O atendimento às vítimas de sofrimento mental e drogadição parece estar por um fio, curvado diante da sobrecarga
Os centros de atenção psicossocial, os Caps, como são chamados, figuram incontestes entre as boas notícias do mundo da saúde. Surgiram nos anos 2000 como resposta aos desacertos históricos dos manicômios e assim permanecem. É crônica conhecida. Os hospícios erguidos a partir do século 19 escreveram páginas de dor, isolamento e agravamento do sofrimento mental. Os centros especiais querem escrever histórias de remissão na vida de doentes psíquicos e dependentes químicos.
No Brasil, o movimento antimanicomial que resultou no repúdio às formas tradicionais de tratamento já a partir da década de 1970 tem entre seus símbolos o curitibano Austregésilo Carrano, autor de O canto dos malditos, relato sem meios tons sobre os bastidores dos hospitais psiquiátricos pelos quais passou. Gerou polêmica brava. Mas se pode falar num antes e num depois de Carrano, personagem que marcou essa mudança de mentalidade.
Difícil encontrar quem repudie os ganhos dos Caps. Basta lembrar argumentos como o do sanitarista Emerson Elias Merhy, da Unicamp: os centros especializados garantiram aos pacientes o direito de ir e vir, o de arbitrar sobre o tratamento que vão receber; ampliaram o conceito de acolhimento e de vínculos para as famílias e para os doentes, tal como manda a Lei 10.216/2001, a Lei Paulo Delgado. Tanto quanto, apontaram terapias alternativas, tão dinâmicas e variadas quanto o próprio sofrimento mental.
A importância do movimento antimanicomial, contudo, não significa que o que dele resultou esteja em mares tranquilos. E essa é a questão. Timidamente, como se estivessem diante de algo sagrado, profissionais de saúde aqui e acolá questionam a concentração de energia nos Caps, cujo crescimento redundou na diminuição de leitos nos hospitais psiquiátricos, como se devessem ser varridos para debaixo do tapete da história. Ora, as instituições médicas também passaram pelas mudanças promovidas pela luta antimanicomial. Cambiaram seus métodos a exemplo do próprio Hospital Psiquiátrico Bom Retiro, mantido em Curitiba pela Federação Espírita do Paraná, referência nacional em novas terapias.
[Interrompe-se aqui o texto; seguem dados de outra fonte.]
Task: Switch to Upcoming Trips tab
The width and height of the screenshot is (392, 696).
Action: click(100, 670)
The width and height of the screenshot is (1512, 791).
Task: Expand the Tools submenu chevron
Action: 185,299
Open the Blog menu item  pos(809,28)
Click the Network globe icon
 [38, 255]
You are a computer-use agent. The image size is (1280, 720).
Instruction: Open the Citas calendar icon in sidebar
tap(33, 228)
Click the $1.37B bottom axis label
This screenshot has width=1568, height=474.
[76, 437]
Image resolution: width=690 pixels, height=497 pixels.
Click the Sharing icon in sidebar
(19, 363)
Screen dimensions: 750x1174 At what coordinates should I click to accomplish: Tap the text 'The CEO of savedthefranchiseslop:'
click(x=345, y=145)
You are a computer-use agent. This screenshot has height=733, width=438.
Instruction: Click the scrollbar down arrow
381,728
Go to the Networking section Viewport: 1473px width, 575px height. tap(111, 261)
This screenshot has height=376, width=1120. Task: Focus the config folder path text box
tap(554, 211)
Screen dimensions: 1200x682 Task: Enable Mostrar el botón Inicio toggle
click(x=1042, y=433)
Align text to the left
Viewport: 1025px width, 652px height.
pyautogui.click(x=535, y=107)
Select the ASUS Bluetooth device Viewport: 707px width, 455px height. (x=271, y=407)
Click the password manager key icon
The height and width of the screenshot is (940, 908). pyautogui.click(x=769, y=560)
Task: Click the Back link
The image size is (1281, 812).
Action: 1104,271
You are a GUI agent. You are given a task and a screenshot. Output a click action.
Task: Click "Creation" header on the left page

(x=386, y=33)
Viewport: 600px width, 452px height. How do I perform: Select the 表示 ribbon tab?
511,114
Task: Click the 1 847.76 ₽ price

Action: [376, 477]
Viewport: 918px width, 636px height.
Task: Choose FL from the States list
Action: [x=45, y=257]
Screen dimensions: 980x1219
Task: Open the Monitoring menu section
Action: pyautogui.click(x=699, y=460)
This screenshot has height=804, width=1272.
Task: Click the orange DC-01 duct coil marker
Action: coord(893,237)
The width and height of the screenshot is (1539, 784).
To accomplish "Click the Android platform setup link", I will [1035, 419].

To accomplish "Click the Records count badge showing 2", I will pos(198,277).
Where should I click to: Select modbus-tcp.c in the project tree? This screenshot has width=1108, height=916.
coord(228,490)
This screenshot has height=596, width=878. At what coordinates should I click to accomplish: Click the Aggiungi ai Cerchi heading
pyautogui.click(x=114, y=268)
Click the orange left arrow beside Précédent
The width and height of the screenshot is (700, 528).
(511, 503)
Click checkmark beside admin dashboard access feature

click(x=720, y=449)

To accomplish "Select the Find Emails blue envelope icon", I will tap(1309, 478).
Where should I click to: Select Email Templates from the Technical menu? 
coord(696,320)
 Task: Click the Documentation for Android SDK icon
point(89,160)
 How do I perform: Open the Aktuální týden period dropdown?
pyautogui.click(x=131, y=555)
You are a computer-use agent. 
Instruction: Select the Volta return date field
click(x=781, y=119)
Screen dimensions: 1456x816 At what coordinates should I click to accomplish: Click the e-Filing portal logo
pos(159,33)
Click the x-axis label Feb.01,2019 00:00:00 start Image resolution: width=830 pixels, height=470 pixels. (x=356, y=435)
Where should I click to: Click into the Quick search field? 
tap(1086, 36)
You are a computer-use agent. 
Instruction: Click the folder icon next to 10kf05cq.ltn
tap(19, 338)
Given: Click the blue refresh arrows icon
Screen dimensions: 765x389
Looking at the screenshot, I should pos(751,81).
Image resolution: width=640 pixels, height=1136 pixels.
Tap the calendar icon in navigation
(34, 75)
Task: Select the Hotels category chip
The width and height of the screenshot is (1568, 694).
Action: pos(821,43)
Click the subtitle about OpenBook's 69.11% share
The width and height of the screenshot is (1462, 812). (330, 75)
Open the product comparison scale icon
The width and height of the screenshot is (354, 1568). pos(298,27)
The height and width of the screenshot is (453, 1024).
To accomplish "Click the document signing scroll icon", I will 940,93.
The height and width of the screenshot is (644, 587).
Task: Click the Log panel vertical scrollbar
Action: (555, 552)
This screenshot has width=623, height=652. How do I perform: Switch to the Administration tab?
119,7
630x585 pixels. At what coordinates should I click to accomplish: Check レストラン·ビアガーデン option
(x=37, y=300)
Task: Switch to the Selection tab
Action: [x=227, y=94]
E não em poucos casos se mostram necessários de fato. São contundentes os relatos de familiares de pacientes e de profissionais de saúde a respeito de casos em que o Caps não tem como dar conta do grau de comprometimento dos doentes.
Em paralelo, forma-se o consenso de que os centros de atenção psicossocial correm o risco de serem enredados pela lógica de resultado que empesteia muitas políticas públicas. O tempo e as nuanças de uma doença psíquica não se rendem à velocidade e às estatísticas urgentes para superfaturar mandatos. O descontentamento de muitas clínicas credenciadas que oferecem Caps parece vir dessas políticas ligeiras, cujos repasses de verbas, com perdão ao trocadilho, beiram a demência. Para piorar, há os atrasos, a baixa remuneração e a lentidão do próprio sistema hospitalar em incluir as doenças psíquicas no seu rol de atendimentos. Os centros especiais são a glória, mas o calvário do mundo manicomial não acaba tão cedo.
O recente descredenciamento voluntário do Caps Ômega, uma clínica particular associada, em Curitiba, é prova de que algo não anda bem. Foi a gota dágua para a Ômega (que voltou a funcionar na quinta-feira graças a um contrato emergencial), mas não é a primeira instituição a dar sinais de cansaço. São apenas 14 centros de atendimento na capital, isso em meio ao que os especialistas entendem como uma epidemia no uso do crack para citar um dos esqueletos guardados no armário.
Usando os argumentos da própria psicologia, é importante que o sistema de saúde supere a "fase de negação" na qual se encontra, admitindo que os Caps são bons, mas não estão acima do bem e do mal. Nasceram como reação ao sistema manicomial. Mas podem ser criticados. Sobretudo, precisam ser respeitados.
Agora, é ficar atento à promessa da Secretaria Municipal de Saúde de que será feito o diagnóstico da saúde mental em Curitiba. Uma das medidas esperadas é que se aumente o número de centros, garantindo a ampliação da capacidade atual de 2,2 mil usuários. Que melhorem o atendimento 24 horas e o socorro às crianças. E que se admita que a população da região metropolitana recorre a Curitiba em momentos de emergência, o que exige cada vez mais do sistema que trabalhe em regime de consórcio com as cidades vizinhas.